C.                  Permasalahan Hukum Dalam Jasa Konstruksi
Jasa konstruksi memiliki berbagai permasalahan yang perlu diatasi berdasarkan aspek hokum yang terkait, berikut merupakan permasalahan hokum dalam jasa konstruksi :
1.           Aspek Hukum Perdata
Pada umumnya adalah terjadinya permasalahan Wanprestasi dan Perbuatan Melawan Hukum. Wanprestasi artinya tidak memenuhi kewajiban yang telah ditetapkan dalam perikatan (kontrak), baik perikatan yang timbul karena perjanjian maupun perikatan yang timbul karena undang-undang. Tidak dipenuhinya kewajiban itu ada 2 (dua) kemungkinan, yaitu :
a.   Karena kesalahan salah satu pihak baik karena kesengajaan maupun karena kelalain
b.   Karena keadaan memaksa (force majeur), jadi diluar kemampuan para pihak, jadi tidak bersalah.

Perbuatan Melawan Hukum adalah perbuatan yang sifatnya langsung melawan hukum, serta perbuatan yang juga secara langsung melanggar peraturan lain daripada hukum.

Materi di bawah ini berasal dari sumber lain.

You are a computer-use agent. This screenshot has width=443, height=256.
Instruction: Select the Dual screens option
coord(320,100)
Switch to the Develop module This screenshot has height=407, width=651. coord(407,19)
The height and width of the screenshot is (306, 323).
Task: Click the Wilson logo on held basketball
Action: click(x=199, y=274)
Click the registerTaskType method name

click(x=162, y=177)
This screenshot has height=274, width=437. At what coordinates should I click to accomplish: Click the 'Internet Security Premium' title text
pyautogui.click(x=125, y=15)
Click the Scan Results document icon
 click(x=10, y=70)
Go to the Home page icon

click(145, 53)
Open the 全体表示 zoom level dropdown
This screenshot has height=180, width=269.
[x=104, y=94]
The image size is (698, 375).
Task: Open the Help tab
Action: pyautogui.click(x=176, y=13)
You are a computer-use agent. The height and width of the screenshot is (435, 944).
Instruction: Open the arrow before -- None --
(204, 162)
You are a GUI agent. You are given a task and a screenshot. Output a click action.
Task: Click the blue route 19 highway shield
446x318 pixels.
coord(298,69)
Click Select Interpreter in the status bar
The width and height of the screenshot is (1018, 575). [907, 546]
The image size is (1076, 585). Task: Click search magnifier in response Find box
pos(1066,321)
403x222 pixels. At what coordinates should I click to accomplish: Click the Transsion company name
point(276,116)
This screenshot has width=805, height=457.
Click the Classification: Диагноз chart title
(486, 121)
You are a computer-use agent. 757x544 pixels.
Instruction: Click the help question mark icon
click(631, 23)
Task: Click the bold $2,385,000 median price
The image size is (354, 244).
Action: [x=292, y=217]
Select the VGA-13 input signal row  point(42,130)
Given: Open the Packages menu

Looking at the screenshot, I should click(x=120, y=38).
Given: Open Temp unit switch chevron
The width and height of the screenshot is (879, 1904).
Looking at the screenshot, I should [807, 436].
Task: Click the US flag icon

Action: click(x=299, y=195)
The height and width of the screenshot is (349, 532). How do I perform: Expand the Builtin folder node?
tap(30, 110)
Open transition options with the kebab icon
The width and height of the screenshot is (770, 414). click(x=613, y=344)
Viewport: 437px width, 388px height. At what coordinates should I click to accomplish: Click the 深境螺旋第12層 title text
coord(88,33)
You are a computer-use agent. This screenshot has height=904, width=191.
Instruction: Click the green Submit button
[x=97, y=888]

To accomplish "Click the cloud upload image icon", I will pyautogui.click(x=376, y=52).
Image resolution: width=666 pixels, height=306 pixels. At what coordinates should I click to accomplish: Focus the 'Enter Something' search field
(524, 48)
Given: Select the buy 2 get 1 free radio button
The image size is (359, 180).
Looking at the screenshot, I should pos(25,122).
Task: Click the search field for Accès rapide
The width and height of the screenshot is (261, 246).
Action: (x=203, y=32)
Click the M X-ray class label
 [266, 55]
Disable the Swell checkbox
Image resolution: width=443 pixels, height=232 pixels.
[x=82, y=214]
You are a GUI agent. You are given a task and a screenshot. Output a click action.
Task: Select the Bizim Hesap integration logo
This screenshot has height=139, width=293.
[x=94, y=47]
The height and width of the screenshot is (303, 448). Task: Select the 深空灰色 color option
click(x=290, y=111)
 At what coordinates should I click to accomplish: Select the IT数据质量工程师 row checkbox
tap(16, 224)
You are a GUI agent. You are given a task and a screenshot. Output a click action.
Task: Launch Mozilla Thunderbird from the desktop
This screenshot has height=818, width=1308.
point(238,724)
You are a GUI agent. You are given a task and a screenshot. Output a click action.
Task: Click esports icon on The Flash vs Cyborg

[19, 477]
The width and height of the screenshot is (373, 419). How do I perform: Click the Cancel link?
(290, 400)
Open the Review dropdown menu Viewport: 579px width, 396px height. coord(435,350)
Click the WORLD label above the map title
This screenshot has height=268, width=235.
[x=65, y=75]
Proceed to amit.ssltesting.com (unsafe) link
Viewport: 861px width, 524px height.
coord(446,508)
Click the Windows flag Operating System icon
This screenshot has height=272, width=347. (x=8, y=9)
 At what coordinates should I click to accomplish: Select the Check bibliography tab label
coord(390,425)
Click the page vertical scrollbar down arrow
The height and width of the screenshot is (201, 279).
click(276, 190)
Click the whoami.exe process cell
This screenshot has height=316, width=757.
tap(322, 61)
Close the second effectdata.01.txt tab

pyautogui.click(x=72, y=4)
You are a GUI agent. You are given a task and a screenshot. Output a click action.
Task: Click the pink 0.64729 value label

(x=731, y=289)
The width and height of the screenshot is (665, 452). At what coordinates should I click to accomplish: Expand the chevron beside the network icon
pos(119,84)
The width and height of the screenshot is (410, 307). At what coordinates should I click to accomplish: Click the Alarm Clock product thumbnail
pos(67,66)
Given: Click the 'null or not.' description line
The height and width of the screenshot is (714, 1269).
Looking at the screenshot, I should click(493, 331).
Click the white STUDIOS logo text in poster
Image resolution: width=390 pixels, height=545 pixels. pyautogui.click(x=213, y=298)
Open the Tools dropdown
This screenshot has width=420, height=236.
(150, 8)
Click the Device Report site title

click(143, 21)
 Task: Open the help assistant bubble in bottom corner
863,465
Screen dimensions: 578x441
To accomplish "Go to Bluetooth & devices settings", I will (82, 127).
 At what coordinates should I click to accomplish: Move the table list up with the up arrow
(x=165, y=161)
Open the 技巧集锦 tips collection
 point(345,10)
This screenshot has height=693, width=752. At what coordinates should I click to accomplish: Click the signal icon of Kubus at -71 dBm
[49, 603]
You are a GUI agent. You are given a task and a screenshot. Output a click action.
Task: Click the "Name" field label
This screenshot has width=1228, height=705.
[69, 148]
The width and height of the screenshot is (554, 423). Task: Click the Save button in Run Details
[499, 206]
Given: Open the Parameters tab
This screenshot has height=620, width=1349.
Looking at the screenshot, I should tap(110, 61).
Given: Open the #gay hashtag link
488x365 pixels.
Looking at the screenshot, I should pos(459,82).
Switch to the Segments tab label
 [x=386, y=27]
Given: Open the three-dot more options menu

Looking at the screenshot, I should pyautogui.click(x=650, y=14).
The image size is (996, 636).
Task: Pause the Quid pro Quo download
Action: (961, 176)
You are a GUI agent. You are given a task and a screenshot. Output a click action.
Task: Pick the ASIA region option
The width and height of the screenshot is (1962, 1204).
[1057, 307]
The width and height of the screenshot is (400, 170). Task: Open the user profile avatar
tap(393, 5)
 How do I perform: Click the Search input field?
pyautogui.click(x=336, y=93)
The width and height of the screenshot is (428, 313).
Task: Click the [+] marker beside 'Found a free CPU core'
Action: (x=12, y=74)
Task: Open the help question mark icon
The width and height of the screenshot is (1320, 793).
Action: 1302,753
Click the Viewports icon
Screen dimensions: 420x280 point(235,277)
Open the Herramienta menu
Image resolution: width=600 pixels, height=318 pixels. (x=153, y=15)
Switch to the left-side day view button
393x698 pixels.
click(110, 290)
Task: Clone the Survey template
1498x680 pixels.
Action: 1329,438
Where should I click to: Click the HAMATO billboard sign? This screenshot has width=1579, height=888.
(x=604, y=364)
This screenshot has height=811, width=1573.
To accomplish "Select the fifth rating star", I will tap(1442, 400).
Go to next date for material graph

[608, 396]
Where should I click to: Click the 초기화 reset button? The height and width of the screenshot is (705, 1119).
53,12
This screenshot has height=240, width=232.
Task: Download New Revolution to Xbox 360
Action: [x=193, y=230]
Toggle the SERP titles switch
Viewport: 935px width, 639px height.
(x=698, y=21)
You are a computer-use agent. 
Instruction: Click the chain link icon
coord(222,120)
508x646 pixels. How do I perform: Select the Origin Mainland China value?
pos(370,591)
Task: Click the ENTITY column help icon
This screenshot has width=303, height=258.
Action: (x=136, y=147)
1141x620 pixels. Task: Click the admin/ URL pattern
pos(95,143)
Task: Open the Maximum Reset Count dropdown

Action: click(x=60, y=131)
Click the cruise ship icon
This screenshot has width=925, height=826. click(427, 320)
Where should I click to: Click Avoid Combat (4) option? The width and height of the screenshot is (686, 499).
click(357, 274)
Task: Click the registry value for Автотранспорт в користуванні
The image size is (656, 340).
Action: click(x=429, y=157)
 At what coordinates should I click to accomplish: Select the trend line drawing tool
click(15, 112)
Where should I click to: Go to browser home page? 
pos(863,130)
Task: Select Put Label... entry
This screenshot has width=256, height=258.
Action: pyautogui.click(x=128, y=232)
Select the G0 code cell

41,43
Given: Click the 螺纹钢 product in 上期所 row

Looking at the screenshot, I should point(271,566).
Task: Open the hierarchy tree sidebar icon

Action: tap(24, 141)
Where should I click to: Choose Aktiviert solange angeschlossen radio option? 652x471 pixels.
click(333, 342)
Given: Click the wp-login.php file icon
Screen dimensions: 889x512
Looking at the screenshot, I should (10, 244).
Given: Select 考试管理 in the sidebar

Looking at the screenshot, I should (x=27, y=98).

Pengertian perbuatan melawan hukum, yang diatur pada Pasal 1365 KUHPerdata pasal 1401 BW Belanda hanya ditafsirkan secara sempit yang dikatakan perbuatan melawan hukum adalah tiap perbuatan yang bertentangan dengan hak orang lain yang timbul karena Undang-Undang (onwetmatig).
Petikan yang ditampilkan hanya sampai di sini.